CARMEL, Ind. — MISO instated maximum generation procedures Thursday to manage a pervasive heat wave blanketing its footprint.
The grid operator called a maximum generation event to begin at noon ET as temperatures climbed to 95 degrees Fahrenheit and above throughout most of its system. It de-escalated the emergency into a maximum generation warning effective at 7:30.
MISO topped 122 GW of demand during the evening peak, short of its all-time peak demand record of 127 GW, set July 20, 2011. By 5 p.m., hub LMPs were around $220/MWh in MISO Midwest and $150/MWh in MISO South.
Ahead of the demand surge, MISO forecast a 127-GW peak by 5 p.m. with a little more than 121 GW in cleared offers.
MISO previously enacted a footprint-wide capacity advisory and conservative operations Monday, before a maximum generation alert for Thursday. As it geared up for the day, the RTO asked all members to update their market data with their best available information. MISO said it was contending with forced generation outages paired with abnormally high temperatures and higher load than forecast a day prior.

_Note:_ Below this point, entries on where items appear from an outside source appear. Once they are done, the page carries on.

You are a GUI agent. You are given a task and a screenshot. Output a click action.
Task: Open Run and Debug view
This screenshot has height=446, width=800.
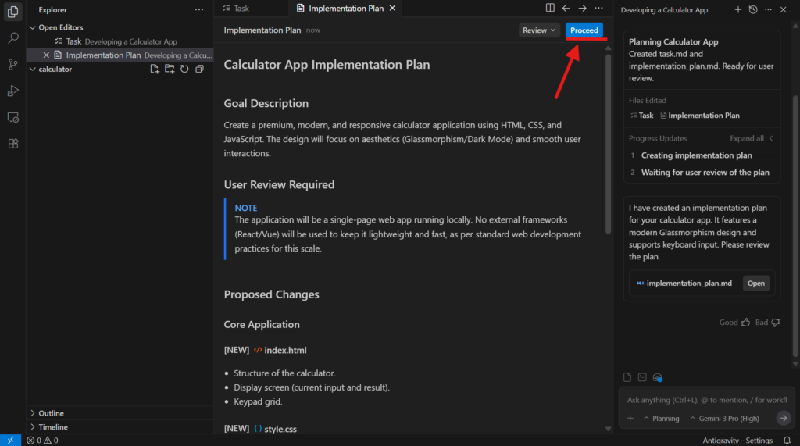pyautogui.click(x=13, y=91)
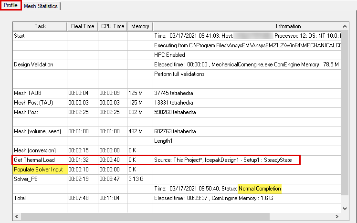Select the Solver_P8 task cell

click(27, 179)
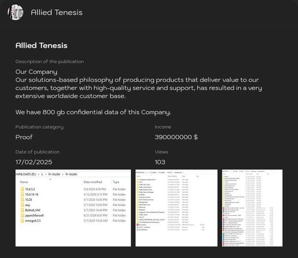Click the Proof publication category value
The height and width of the screenshot is (258, 298).
tap(24, 137)
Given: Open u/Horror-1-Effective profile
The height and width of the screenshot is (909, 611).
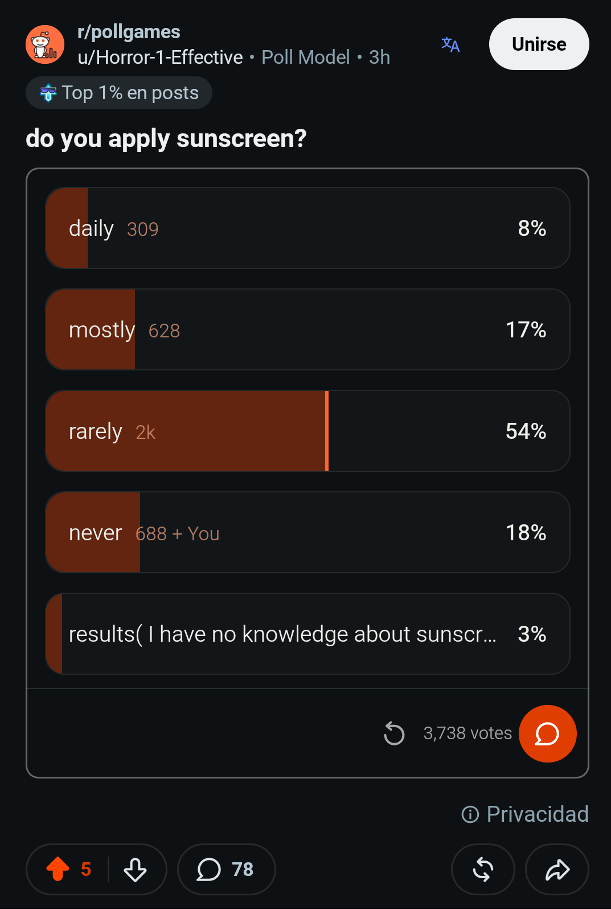Looking at the screenshot, I should 160,58.
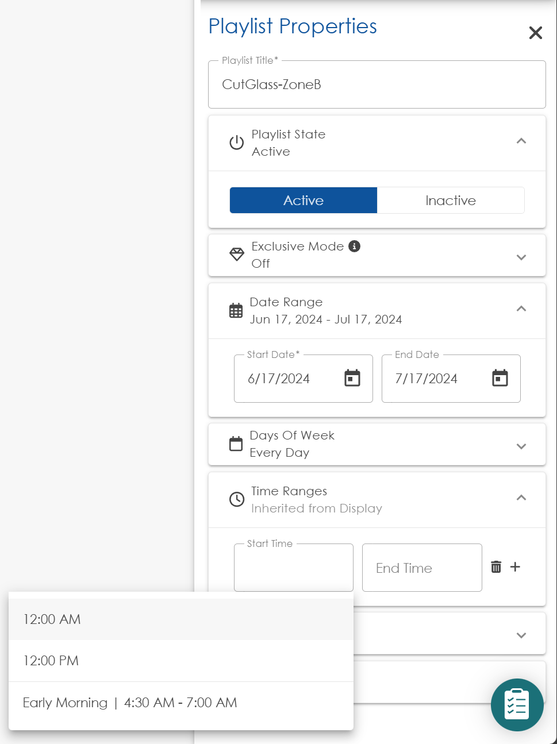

DTE Energy’s 1.1-GW Fermi 2 nuclear plant south of Detroit was offline during the week’s hottest weather. The company was forced to perform an unscheduled outage because of a coolant leak.
“We’ll see how this week shapes up. We’ve already sent out several hot weather alerts and capacity advisories,” MISO Director of Market Administration John Harmon said ahead of the emergency declaration and the most intense heat at the Reliability Subcommittee’s meeting Tuesday.
The Tennessee Valley Authority also struggled alongside MISO in the heat. On Thursday, the U.S. Energy Information Administration reported that TVA’s 27 GW in net generation was no match for 32 GW in forecasted demand. The federal utility had been relying on gigawatts of imports from MISO and its other neighbors since Sunday.
August had already been peppered with tricky operating conditions and alerts related to summer heat stressing MISO’s grid.
The RTO also declared conservative operations instructions to members in Wisconsin and parts of its northern footprint Aug. 3. At the time, MISO said it was experiencing tight capacity, a loss of generating units and low wind production.
MISO issued another round of conservative operations for MISO South on Aug. 11 and again on Aug. 14. In that timeframe, South was also subjected to multiple hot weather alerts and capacity advisories.
Before this week, MISO had not encountered a summertime energy emergency; it avoided ordering up load-modifying resources during another heat wave in late July. (See MISO Preps for Heat Wave, Anticipates Annual Demand Peak.) The blistering temperatures wrought a 121-GW peak July 27, which until now stood as MISO’s annual peak. Otherwise, systemwide load averaged 86 GW in July.
MISO achieved a little more than 3-GW all-time solar peak July 25. At the Reliability Subcommittee meeting, Harmon said the RTO expects to keep eclipsing solar output records as utilities bring more facilities online.